▶ **EXCERPT TO READ**:
Skopje, 15 September 2021
On 14 September 2021, the National Bank Operational Monetary Policy Committee held its regular meeting and discussed the developments on the international and domestic financial markets and the indicators of the domestic economy in the context of the monetary policy setup.
The Committee assessed that the current policy rate is appropriate to the current economic and financial environment, and decided to keep it the same at 1.25%, preserving a relaxed monetary policy. The current policy rate cut as well as the significant reduction of the offered CB bills increased the banking system liquidity, supporting credit flows in the economy. The Committee also assessed that the current banking system liquidity is appropriate and decided to offer the same amount of Denar 10 billion at today’s CB bill auction.
The comparison of the latest macroeconomic indicators of the domestic economy with their forecast dynamics does not show significant deviations in the individual segments of the economy. After the annual contraction in the previous four quarters due to the COVID-19 pandemic, in the second quarter of 2021, GDP registered an annual real growth of 13.1%. GDP growth in the second quarter is entirely due to the positive contribution of domestic demand, amid negative contribution of net exports, as expected. In the first half of the year, it rose by 5.2%, which almost entirely follows the National Bank forecast of 5.4%. The currently available high frequency data for the third quarter of 2021 are partial and insufficient to have an overall view of the situation. The July data show a further significant real annual growth in total trade turnover, amid annual stabilization of movements in the industrial output.

▶ **ABOUT THIS TASK**: In the central bank statement, what policy rate did the Committee decide to keep?

▶ **EXERCISE DATA**:
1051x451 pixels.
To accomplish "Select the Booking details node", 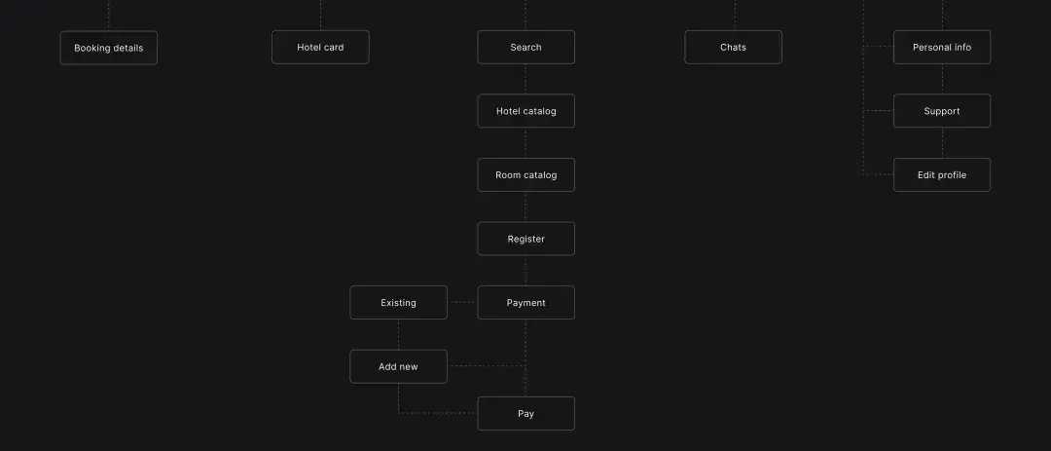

▶ **FINISHED EXERCISE**: 1.25%